TO DO: Write out the listing from the line with "The width and height of the screenshot is (694, 530)." to the line with "Image resolution: width=1023", both lines included, exactly and nothing beyond. Leave pictures out.

RECORDED INFORMATION:
=== Begin Enclosure ===

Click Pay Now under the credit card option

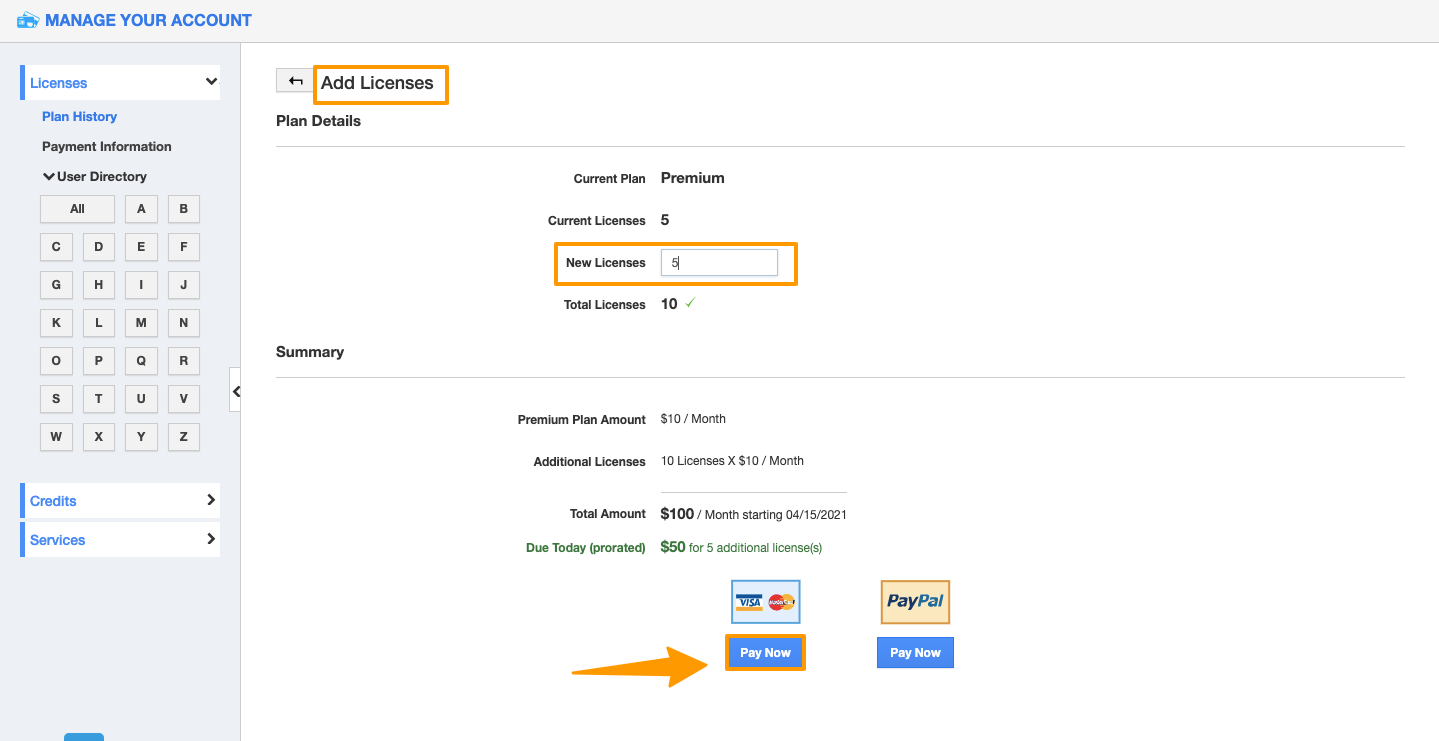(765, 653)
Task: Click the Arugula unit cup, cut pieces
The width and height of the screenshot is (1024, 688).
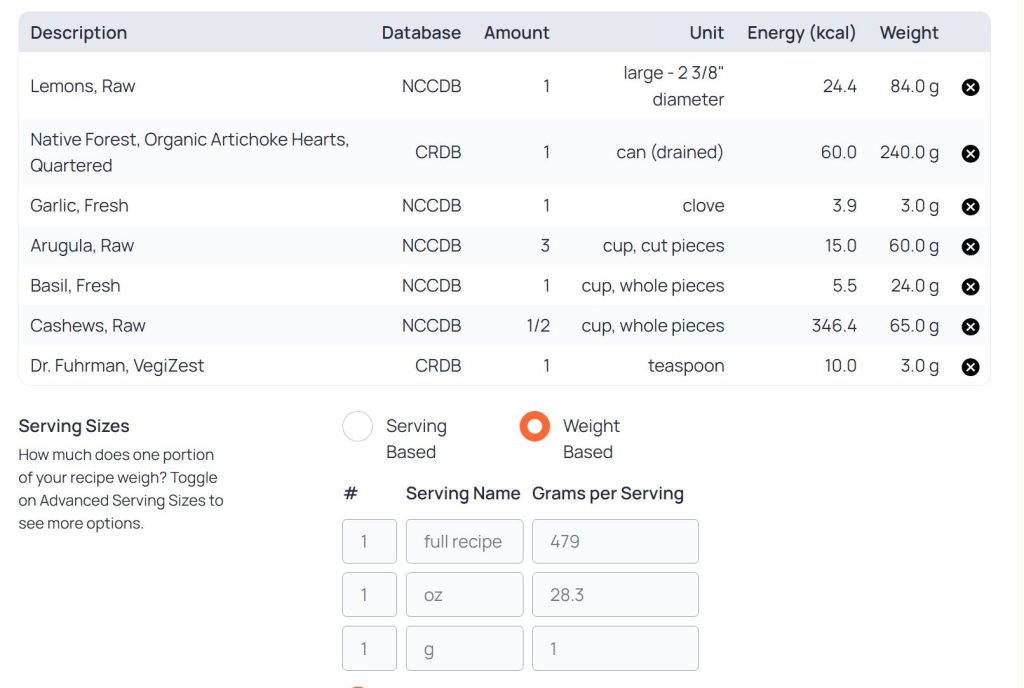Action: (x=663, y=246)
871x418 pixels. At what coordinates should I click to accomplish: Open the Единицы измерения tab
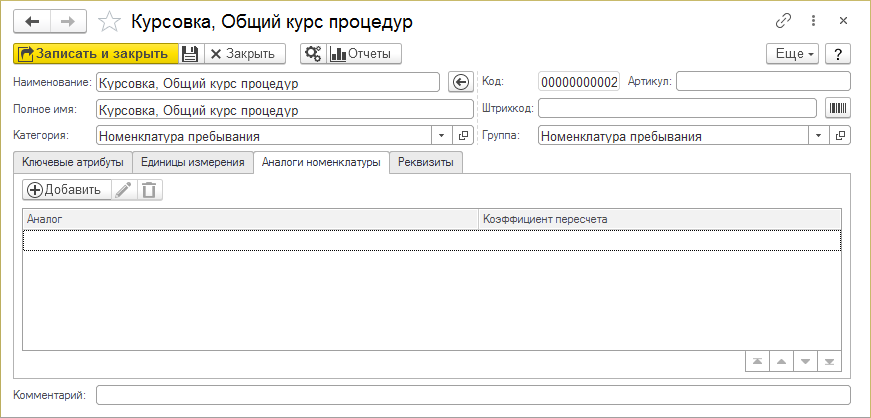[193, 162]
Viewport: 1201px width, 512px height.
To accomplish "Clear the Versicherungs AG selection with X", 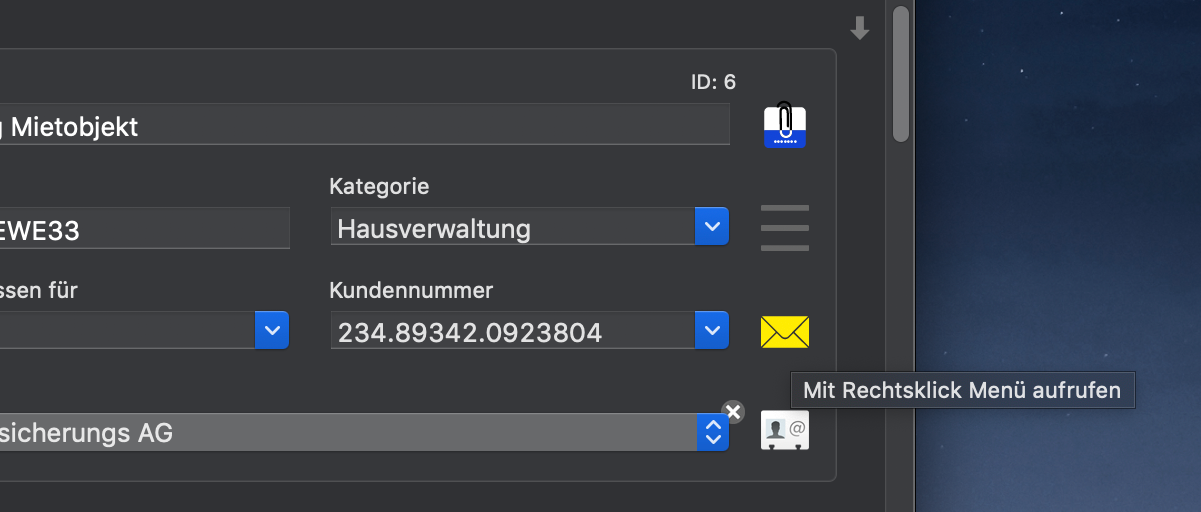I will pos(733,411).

=== End Enclosure ===
=== Begin Enclosure ===

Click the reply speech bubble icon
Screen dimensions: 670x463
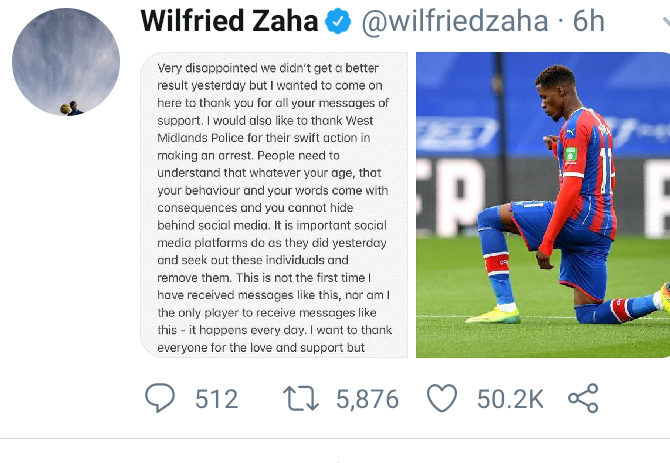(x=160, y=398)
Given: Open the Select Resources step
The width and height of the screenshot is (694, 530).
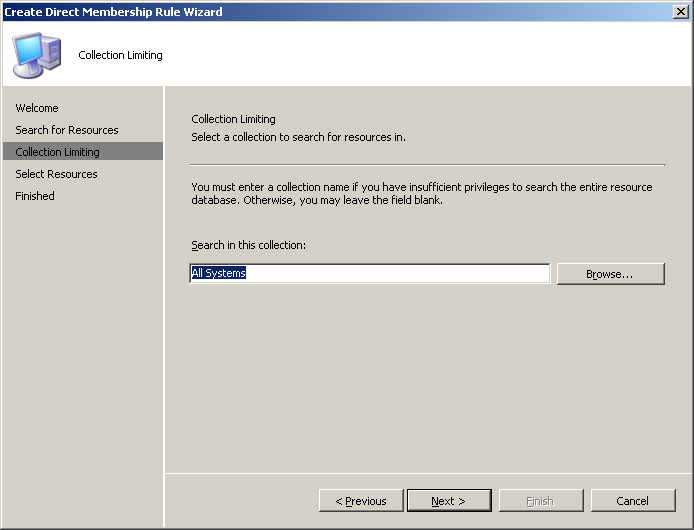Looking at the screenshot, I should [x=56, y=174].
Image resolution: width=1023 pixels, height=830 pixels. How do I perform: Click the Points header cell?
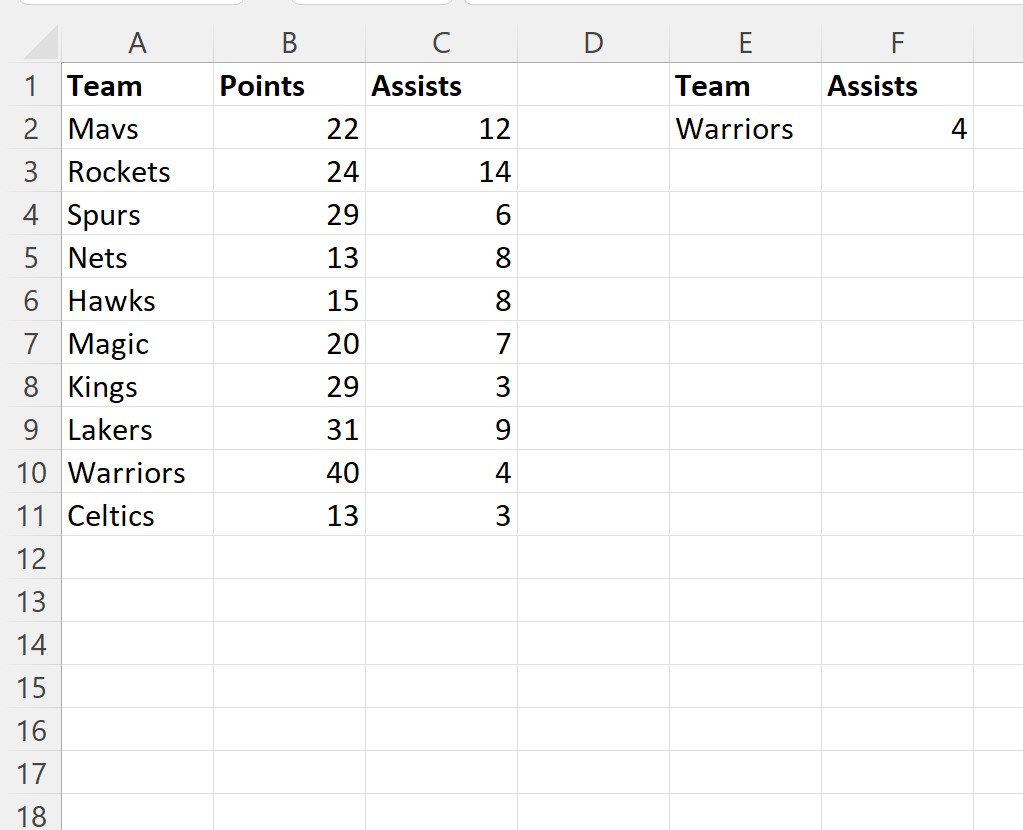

=== End Enclosure ===

EXERCISE RESULT:
The width and height of the screenshot is (694, 530).
Looking at the screenshot, I should [x=56, y=174].
Image resolution: width=1023 pixels, height=830 pixels. How do I perform: Click the Points header cell?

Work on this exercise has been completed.